Por un lado, parece razonable que en el fútbol, como en cualquier práctica deportiva, haya el máximo nivel de respeto entre los contendientes y de estos con el árbitro. Solo así este puede mantener su autoridad en el terreno de juego. Pero, por otro lado, también puede pensarse que, dada la tensión y rivalidad propia del partido, aquellas manifestaciones verbales son inevitables. Desde este punto de vista se sostiene que la mayoría de las ocasiones no implican ninguna -o al menos relevante- merma de la autoridad del árbitro. Incluso se podría llegar a pensar que dado el uso generalizado por parte de una sociedad de tales expresiones, estas no tienen fuerza «insultante» sino que deberían entenderse como mera expresión de enojo con uno mismo (o con el rival o con el árbitro) y una forma de expulsar la tensión acumulada, por lo que el hecho de sancionarlas podría originar un mayor grado de enfado y de cuestionamiento de la labor arbitral. Un ejemplo de ello es la Liga inglesa en la que el árbitro hace caso omiso y continúa con el juego, sin que ello afecte a su labor arbitral.

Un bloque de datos
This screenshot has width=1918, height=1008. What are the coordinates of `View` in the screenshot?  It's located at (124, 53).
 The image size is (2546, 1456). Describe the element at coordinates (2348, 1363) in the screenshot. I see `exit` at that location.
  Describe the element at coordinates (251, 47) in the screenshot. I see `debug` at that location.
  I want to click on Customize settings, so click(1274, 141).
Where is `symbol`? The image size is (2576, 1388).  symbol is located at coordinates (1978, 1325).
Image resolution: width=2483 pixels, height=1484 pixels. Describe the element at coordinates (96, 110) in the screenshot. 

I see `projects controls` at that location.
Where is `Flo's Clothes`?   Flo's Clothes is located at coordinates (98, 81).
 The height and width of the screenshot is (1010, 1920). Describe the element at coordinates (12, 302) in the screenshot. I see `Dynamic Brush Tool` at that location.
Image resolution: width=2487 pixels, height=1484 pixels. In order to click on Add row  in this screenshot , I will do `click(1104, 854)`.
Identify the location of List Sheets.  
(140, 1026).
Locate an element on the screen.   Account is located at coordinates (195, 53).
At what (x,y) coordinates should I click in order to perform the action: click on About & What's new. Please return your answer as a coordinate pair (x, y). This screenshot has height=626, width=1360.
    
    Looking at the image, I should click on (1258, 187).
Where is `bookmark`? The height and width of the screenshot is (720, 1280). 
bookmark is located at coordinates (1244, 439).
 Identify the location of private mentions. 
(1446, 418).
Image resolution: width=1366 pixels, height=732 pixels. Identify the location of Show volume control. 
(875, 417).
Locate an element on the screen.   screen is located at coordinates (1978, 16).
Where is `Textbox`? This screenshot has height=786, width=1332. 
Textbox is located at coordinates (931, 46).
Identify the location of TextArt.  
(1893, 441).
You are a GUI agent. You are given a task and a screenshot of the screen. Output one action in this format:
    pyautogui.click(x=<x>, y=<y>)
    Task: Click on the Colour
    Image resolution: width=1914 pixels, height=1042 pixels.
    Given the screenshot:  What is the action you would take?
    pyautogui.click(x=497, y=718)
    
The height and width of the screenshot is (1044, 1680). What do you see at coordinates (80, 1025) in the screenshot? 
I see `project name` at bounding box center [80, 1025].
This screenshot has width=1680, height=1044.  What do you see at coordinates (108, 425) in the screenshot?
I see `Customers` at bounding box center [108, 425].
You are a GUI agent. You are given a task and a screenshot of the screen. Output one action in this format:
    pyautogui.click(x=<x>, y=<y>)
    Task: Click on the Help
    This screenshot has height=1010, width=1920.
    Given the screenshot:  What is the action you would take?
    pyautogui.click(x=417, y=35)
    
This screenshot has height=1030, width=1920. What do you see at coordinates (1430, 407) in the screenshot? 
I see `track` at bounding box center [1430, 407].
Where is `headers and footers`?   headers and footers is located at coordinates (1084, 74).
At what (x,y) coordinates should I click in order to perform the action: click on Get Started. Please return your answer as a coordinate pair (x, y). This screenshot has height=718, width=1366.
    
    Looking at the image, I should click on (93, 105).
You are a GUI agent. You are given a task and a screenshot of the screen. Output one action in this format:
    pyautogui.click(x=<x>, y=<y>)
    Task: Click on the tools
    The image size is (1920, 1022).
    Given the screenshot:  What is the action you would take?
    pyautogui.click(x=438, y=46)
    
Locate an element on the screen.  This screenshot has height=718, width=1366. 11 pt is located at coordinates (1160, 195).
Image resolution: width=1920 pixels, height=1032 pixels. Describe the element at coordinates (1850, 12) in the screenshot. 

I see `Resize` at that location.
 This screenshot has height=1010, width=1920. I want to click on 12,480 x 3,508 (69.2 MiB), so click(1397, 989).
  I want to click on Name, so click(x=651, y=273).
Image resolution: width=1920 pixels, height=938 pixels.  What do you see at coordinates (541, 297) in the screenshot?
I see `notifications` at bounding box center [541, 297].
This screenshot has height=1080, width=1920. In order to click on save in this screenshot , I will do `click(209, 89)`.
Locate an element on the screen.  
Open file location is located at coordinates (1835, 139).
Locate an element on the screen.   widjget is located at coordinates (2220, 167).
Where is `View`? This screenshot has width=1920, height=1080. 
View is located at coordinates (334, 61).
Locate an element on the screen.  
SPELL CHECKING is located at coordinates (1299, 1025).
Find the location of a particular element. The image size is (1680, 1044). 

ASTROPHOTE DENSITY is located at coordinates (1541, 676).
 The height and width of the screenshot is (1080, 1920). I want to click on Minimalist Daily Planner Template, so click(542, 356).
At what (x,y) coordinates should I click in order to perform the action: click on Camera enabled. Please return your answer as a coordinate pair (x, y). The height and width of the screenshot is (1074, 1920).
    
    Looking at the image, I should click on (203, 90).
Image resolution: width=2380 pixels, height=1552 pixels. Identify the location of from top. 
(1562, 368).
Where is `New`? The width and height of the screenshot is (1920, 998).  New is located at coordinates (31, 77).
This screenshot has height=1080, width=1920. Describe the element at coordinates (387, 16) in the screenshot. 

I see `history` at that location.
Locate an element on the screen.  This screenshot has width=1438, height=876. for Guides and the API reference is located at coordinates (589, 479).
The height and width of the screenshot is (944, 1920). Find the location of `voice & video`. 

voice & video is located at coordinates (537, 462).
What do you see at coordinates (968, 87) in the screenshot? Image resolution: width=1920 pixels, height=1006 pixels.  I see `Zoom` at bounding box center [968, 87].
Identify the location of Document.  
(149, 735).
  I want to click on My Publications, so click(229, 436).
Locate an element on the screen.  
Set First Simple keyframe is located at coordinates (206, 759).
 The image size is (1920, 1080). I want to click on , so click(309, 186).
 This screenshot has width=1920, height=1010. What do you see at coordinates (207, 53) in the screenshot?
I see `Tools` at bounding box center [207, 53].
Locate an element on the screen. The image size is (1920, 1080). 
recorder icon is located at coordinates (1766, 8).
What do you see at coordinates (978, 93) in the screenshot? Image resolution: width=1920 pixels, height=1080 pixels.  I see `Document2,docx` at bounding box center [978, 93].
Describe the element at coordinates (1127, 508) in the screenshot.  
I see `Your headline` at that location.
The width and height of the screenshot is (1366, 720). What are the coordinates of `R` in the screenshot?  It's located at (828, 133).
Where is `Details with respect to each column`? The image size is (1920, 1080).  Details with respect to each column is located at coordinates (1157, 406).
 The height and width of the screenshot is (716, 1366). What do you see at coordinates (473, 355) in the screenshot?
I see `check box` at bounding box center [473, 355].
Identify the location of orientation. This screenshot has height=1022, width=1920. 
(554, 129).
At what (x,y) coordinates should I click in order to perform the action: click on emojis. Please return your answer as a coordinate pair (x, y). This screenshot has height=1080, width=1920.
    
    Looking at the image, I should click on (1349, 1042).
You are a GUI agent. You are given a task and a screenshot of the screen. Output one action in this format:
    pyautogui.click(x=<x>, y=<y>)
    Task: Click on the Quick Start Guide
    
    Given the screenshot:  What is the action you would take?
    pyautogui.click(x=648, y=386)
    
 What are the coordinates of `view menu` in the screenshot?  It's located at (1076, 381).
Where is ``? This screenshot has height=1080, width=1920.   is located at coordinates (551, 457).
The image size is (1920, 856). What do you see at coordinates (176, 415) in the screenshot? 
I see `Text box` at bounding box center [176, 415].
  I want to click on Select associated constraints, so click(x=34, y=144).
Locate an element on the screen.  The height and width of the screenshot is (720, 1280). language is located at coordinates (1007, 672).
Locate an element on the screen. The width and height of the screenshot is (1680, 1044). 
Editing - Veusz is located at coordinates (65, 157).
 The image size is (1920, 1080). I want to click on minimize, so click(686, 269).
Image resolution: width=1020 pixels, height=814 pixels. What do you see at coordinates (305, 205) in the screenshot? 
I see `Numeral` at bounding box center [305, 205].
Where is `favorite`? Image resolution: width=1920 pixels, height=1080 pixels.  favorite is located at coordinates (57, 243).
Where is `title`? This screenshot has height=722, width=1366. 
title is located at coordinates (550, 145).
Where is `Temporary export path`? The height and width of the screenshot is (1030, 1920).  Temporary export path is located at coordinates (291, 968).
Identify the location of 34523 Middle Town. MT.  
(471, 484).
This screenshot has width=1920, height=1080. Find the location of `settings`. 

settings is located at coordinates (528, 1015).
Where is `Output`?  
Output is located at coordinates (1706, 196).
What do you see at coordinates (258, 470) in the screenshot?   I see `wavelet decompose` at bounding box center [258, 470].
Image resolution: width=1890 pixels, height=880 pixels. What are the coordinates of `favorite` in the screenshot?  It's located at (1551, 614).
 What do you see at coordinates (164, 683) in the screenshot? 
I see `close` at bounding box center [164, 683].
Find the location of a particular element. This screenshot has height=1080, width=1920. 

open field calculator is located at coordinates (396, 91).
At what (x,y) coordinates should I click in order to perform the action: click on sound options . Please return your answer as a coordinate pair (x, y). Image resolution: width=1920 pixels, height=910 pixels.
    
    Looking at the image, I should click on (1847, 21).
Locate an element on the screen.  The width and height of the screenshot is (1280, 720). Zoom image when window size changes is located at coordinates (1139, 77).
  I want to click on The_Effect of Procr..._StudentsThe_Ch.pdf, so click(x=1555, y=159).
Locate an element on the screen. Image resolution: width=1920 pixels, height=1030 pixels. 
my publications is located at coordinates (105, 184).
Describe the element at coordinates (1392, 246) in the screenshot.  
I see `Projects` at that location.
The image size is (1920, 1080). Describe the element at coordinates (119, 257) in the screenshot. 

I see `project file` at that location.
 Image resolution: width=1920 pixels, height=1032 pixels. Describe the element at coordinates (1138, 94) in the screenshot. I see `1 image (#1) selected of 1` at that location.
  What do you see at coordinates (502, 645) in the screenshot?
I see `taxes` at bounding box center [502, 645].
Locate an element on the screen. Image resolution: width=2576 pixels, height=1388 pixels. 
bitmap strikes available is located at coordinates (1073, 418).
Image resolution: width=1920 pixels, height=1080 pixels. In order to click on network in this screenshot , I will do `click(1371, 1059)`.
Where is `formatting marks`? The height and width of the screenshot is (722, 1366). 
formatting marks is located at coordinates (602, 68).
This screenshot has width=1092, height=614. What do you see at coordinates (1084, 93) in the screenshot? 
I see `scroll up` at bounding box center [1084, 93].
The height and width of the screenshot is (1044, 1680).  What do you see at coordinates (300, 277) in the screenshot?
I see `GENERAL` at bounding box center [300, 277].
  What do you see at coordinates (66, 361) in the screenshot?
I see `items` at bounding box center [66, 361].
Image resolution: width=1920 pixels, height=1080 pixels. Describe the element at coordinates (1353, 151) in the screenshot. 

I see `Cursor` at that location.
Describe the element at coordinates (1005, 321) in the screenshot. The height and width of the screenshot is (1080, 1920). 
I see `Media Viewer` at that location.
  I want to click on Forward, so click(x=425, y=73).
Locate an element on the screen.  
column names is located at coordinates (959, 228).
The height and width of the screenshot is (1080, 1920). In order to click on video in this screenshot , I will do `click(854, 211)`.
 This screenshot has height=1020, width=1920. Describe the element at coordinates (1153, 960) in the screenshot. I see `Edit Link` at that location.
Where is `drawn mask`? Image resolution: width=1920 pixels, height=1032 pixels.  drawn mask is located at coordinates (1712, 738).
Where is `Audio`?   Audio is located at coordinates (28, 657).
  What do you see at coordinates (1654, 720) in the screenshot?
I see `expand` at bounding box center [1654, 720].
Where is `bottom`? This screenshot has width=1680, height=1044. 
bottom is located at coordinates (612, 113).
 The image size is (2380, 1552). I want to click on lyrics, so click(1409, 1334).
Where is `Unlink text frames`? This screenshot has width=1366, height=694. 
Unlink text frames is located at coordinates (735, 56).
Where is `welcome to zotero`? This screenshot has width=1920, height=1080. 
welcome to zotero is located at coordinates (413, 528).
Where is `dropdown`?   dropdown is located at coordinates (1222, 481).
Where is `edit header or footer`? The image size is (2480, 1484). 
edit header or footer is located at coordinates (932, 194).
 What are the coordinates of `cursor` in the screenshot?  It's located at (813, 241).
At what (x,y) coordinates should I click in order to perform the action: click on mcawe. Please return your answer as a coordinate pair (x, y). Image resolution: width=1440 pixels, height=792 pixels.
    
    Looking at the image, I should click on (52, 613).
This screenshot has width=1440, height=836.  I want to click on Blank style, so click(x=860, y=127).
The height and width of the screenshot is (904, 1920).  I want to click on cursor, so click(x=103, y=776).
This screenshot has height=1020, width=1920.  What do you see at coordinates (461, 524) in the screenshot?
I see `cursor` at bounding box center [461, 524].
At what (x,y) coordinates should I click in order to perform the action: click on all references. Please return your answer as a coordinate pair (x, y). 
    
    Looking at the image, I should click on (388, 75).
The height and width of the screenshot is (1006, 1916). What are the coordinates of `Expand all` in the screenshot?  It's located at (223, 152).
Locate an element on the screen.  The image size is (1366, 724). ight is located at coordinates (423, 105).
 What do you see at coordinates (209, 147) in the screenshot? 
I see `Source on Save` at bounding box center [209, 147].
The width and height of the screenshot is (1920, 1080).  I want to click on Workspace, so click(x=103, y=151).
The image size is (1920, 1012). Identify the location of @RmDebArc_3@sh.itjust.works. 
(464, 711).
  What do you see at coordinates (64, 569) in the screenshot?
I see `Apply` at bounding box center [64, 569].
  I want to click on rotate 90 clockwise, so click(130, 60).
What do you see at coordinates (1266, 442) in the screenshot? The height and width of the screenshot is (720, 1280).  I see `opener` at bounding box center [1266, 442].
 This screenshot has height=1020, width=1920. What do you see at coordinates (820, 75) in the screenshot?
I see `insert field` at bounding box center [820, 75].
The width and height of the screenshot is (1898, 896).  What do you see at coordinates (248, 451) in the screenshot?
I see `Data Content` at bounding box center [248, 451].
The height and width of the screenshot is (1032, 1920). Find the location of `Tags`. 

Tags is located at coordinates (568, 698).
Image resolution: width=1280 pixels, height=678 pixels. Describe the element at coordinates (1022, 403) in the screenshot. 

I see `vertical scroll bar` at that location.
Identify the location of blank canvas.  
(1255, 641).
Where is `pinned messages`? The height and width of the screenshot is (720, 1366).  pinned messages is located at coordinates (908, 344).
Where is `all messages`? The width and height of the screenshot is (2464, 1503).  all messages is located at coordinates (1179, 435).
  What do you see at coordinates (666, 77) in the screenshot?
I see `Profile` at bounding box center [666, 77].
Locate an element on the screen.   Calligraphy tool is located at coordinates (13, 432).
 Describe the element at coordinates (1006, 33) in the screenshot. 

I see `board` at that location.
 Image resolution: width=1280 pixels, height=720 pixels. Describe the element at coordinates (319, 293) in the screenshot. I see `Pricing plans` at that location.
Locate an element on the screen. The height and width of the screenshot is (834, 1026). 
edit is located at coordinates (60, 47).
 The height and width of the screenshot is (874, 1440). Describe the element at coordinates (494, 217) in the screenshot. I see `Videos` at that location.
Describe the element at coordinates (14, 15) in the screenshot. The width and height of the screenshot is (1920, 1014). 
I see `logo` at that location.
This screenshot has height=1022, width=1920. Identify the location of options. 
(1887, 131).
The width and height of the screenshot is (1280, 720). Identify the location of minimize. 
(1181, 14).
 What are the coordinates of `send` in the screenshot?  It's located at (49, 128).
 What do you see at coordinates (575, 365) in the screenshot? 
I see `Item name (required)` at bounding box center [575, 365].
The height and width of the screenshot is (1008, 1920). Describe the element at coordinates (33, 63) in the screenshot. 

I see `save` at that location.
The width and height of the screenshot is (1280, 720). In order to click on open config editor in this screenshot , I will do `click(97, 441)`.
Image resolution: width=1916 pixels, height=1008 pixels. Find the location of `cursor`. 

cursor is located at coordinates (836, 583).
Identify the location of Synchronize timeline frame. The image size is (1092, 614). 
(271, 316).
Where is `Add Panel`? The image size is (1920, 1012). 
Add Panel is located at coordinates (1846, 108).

**EJERCICIO PLANTEADO**: Según el texto sobre el respeto al árbitro, ¿qué hace el árbitro de la Liga inglesa ante esas manifestaciones verbales? Para responder, básate únicamente en el texto sobre el respeto al árbitro.

**RESPUESTA AL EJERCICIO**: Hace caso omiso y continúa con el juego, sin que ello afecte a su labor arbitral.